Prices for premium memberships range from less than $10 USD to more than $1,000 per month. This depends on how large your team is, how many people work for your business, and what your social media needs are. If you are an individual user that just wants to keep track of your social media activity, you will likely get by just fine without spending a penny.
TweetDeck was one of the first major players in the all-in-one social media management space. When it came along, Twitter was still fairly new and companies were just starting to really figure out just how powerful the platform could be. Shortly after adding Facebook integration, Twitter bought TweetDeck and made it a free product alongside its own site and software solutions.
You can schedule tweets for a later time, add photos and have them appear natively, and watch multiple feeds and/or search strings at one time in a very HootSuite-like layout.
TweetDeck is free, and it works pretty well. It has a lot of the same features you might find with Hootsuite, but support for Facebook has been off and on since the buyout. In 2013, TweetDeck dropped support for Facebook entirely.
Whatever tool you decide to use, just remember that not every social network has the same community.
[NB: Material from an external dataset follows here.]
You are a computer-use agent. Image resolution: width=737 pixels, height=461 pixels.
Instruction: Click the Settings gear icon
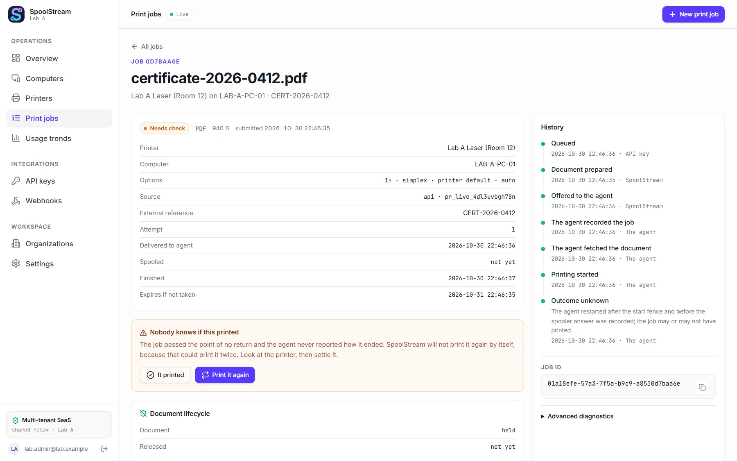point(16,263)
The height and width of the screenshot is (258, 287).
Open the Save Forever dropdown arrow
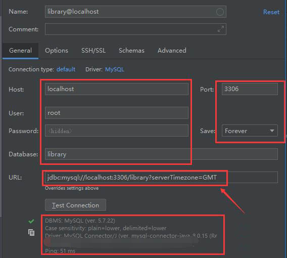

Something you post on Twitter that might bring a lot of retweets and discussion might fall flat on Facebook or Google+. These three tools all make it possible to separate your output and track performance of your posts. You can use the information they provide to better plan your output and learn more about the tastes of your users.
Buffer is a great solution for scheduling posts and provoking conversation among members of your community. HootSuite and TweetDeck are great at giving you the ability to keep that conversation going long after the post has gone out.
There is also an important argument to be made about third-party apps. Using these apps may or may not have an affect on the post's reach. If Facebook, Twitter, or Google wanted to give priority to posts made on the native client, that is certainly within their capabilities. Twitter has made huge shifts in its policies in the past which all but killed many third party tools.
Some people are also very wary of posts made using a platform that allows for automatic scheduling. This may be a minority of the users out there, but it is a trend worth paying close attention to.
These tools are useful ways to keep track of multiple social accounts at once. Their advanced posting features make it very easy to schedule content and put in the work on your time. They may not be perfect replacements for the service's native platforms, but they can come in handy.